Pahlawan di Balik Kejutan Korea Selatan
Piala Dunia 2002 menjadi panggung terbesar dalam kariernya. Di babak 16 besar, ia menjadi tembok terakhir yang meruntuhkan Italia. Enam penyelamatan ia buat malam itu, termasuk menahan sepakan Damiano Tommasi dan Gennaro Gattuso.
Di perempat final melawan Spanyol, perannya kembali vital. Dalam adu penalti yang menegangkan, Lee sukses menggagalkan eksekusi Joaquin Sanchez. Korea pun melaju ke semifinal—sebuah pencapaian yang belum pernah terulang hingga kini.
Sorak sorai rakyat Korea membahana. Tawaran dari klub Jerman dan Belanda datang bertubi-tubi. Namun Lee menolak. Bukan karena takut bersaing, melainkan karena enggan jauh dari keluarga.
“Dia sangat mencintai keluarganya, dan saya sangat menghargai itu. Maka dari itu saya menyukainya,” kenang Guus Hiddink, pelatih Korea Selatan kala itu.
Setia pada Negeri Sendiri
Lee menghabiskan hampir seluruh karier klubnya di Korea Selatan. Namanya lekat dengan Suwon Bluewings, klub yang ia persembahkan sembilan trofi. Julukan Spider Hand pun melekat berkat rekor adu penaltinya yang luar biasa: 11 kemenangan dari 12 adu penalti di K-League.
Di level internasional, Lee juga mencatat rekor membanggakan: kiper Korea pertama yang tampil di empat Piala Dunia berbeda (1994, 2002, 2006, 2010).
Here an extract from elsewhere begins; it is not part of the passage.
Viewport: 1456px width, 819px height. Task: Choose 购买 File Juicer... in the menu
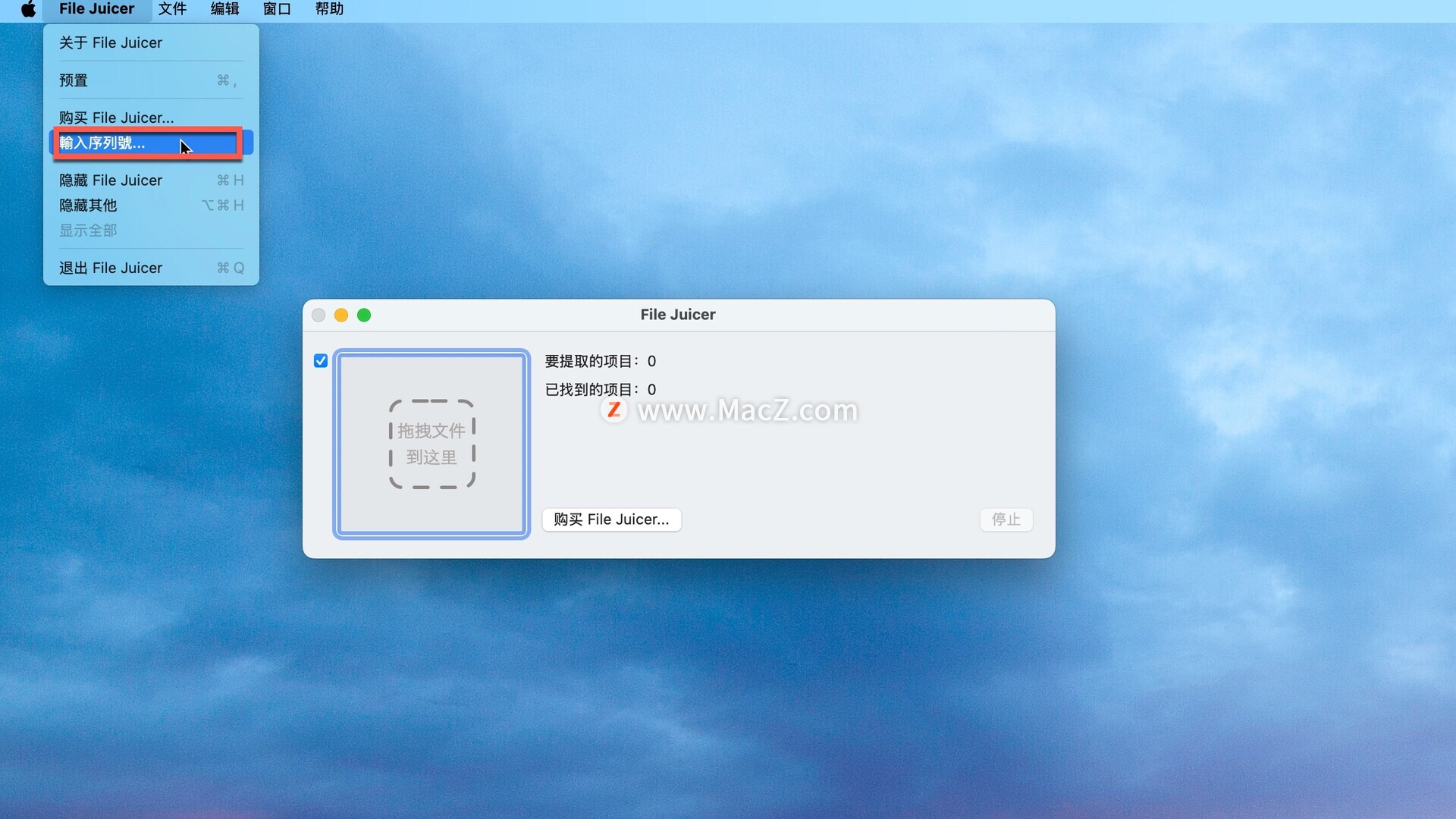tap(116, 118)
Perjalanan itu tak selalu mulus. Ia absen di Piala Dunia 1998 karena TBC dan hepatitis akut yang membuat kariernya sempat terhenti tiga tahun. Namun ia bangkit, dan kembali menjadi salah satu legenda hidup sepak bola Asia.
Jejak Iman yang Tak Banyak Tersorot
Jika di lapangan Lee dikenal sebagai Spider Hand, di luar lapangan ia punya kisah yang lebih sunyi. Pada 2004, hatinya terketuk untuk mendalami Islam. Setahun kemudian, ia resmi menjadi mualaf.
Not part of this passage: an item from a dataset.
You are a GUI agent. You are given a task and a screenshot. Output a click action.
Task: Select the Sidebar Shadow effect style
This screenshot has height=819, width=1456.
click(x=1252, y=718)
Tak ada pengumuman besar. Tak ada liputan media. Hanya kabar samar dari mereka yang masih mengingat.
Langkah itu dianggap aneh oleh sebagian orang. Namun bagi Lee, mungkin justru di sanalah ia menemukan arah sejati—sebuah arah yang tidak bisa diukur papan skor ataupun sorakan stadion.
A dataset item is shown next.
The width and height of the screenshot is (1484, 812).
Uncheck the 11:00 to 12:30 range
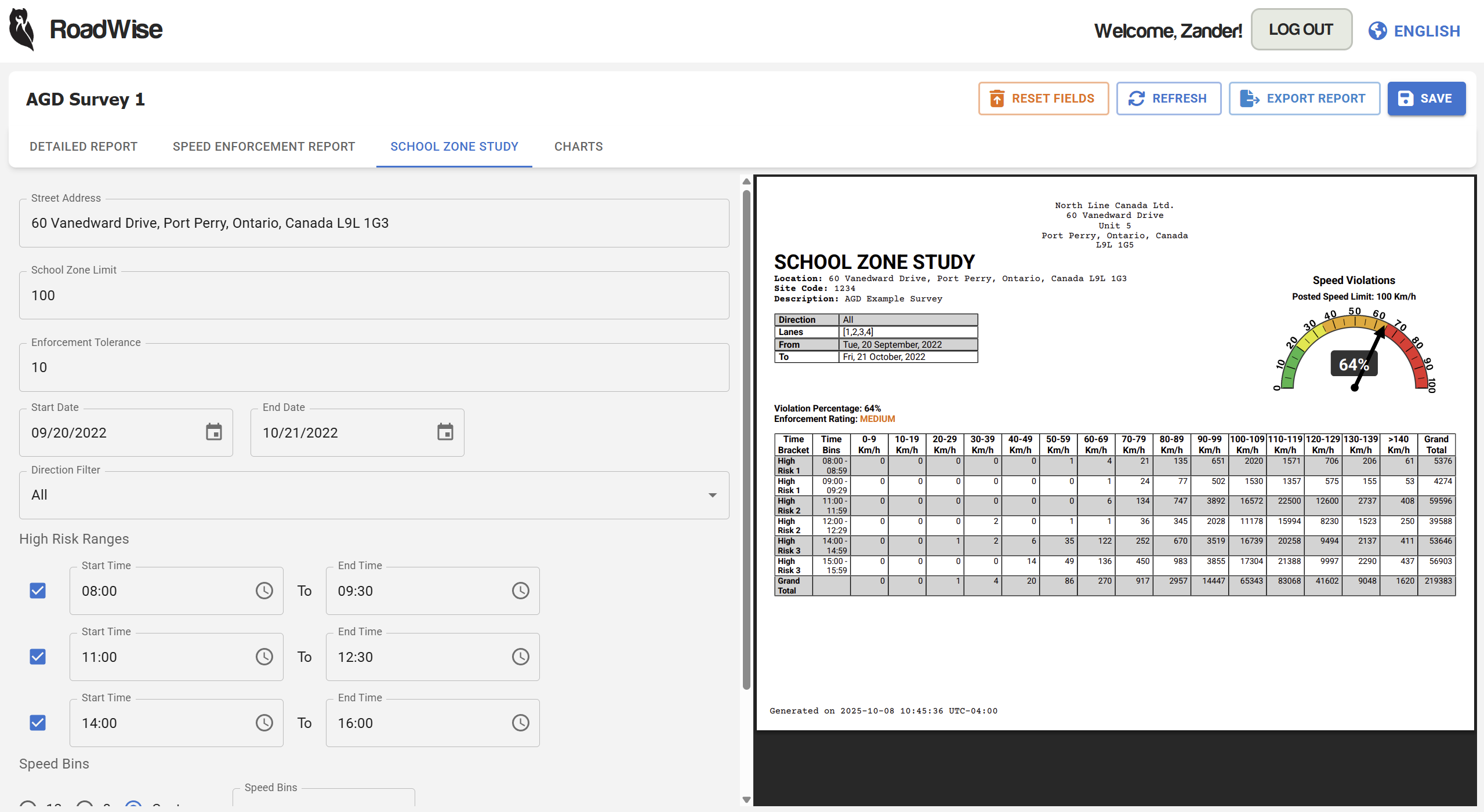[x=38, y=657]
Meski begitu, ia tidak pernah mengumbar identitas barunya. “Agama hanya antara saya dan Tuhan,” begitu prinsipnya.
“Saya menjalani hidup seperti biasa. Tidak ada yang berbeda dalam diri saya yang dulu dan sekarang. Semua orang tetap memperlakukan saya dengan cara yang sama, saya juga melihat mereka dengan cara yang sama,” ucapnya dalam sebuah wawancara.
Lee Woon-jae mungkin tak setenar Son Heung-min atau Park Ji-sung. Ia juga tak memiliki jejak karier di Eropa. Namun, sejarah sepak bola Korea Selatan akan selalu menaruh namanya di halaman emas.
Ia adalah pahlawan sunyi, kiper yang memilih setia pada keluarga, setia pada tanah kelahiran, dan pada akhirnya setia pada jalan iman yang diyakininya.
Legenda sejati tak selalu muncul dari sorot lampu stadion. Kadang, ia hadir dari kesunyian.